*WHAT YOU HAVE TO DO:*
Please restate the lines shown below exactly, every one of them.
------------------------------------
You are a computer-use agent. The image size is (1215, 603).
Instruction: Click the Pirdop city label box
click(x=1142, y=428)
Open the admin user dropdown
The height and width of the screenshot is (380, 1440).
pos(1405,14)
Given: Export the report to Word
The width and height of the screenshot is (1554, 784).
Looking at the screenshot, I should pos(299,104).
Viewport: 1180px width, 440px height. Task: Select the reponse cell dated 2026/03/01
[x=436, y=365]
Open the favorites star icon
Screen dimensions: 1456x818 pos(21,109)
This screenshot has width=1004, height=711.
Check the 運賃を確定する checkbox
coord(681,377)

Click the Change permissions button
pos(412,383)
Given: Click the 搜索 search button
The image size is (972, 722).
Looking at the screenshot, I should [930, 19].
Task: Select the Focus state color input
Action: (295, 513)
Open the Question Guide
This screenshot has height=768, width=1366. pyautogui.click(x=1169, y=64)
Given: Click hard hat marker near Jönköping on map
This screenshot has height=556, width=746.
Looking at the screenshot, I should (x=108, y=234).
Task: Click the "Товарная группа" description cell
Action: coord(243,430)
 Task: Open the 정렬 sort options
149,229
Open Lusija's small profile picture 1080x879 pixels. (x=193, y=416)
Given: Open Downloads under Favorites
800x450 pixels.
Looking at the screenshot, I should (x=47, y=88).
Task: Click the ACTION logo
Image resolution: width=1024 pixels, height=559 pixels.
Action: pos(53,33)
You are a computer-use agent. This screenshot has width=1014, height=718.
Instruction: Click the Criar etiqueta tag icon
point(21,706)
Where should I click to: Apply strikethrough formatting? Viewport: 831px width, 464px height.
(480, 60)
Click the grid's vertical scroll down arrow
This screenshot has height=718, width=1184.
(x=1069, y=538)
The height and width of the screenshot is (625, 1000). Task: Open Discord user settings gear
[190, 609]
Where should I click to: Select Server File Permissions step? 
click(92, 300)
------------------------------------
*EXERCISE ANSWER:*
You are a computer-use agent. The image size is (1215, 603).
Instruction: Click the Pirdop city label box
click(x=1142, y=428)
Open the admin user dropdown
The height and width of the screenshot is (380, 1440).
pos(1405,14)
Given: Export the report to Word
The width and height of the screenshot is (1554, 784).
Looking at the screenshot, I should pos(299,104).
Viewport: 1180px width, 440px height. Task: Select the reponse cell dated 2026/03/01
[x=436, y=365]
Open the favorites star icon
Screen dimensions: 1456x818 pos(21,109)
This screenshot has width=1004, height=711.
Check the 運賃を確定する checkbox
coord(681,377)

Click the Change permissions button
pos(412,383)
Given: Click the 搜索 search button
The image size is (972, 722).
Looking at the screenshot, I should [930, 19].
Task: Select the Focus state color input
Action: (295, 513)
Open the Question Guide
This screenshot has height=768, width=1366. pyautogui.click(x=1169, y=64)
Given: Click hard hat marker near Jönköping on map
This screenshot has height=556, width=746.
Looking at the screenshot, I should (x=108, y=234).
Task: Click the "Товарная группа" description cell
Action: coord(243,430)
 Task: Open the 정렬 sort options
149,229
Open Lusija's small profile picture 1080x879 pixels. (x=193, y=416)
Given: Open Downloads under Favorites
800x450 pixels.
Looking at the screenshot, I should (x=47, y=88).
Task: Click the ACTION logo
Image resolution: width=1024 pixels, height=559 pixels.
Action: pos(53,33)
You are a computer-use agent. This screenshot has width=1014, height=718.
Instruction: Click the Criar etiqueta tag icon
point(21,706)
Where should I click to: Apply strikethrough formatting? Viewport: 831px width, 464px height.
(480, 60)
Click the grid's vertical scroll down arrow
This screenshot has height=718, width=1184.
(x=1069, y=538)
The height and width of the screenshot is (625, 1000). Task: Open Discord user settings gear
[190, 609]
Where should I click to: Select Server File Permissions step? 
click(92, 300)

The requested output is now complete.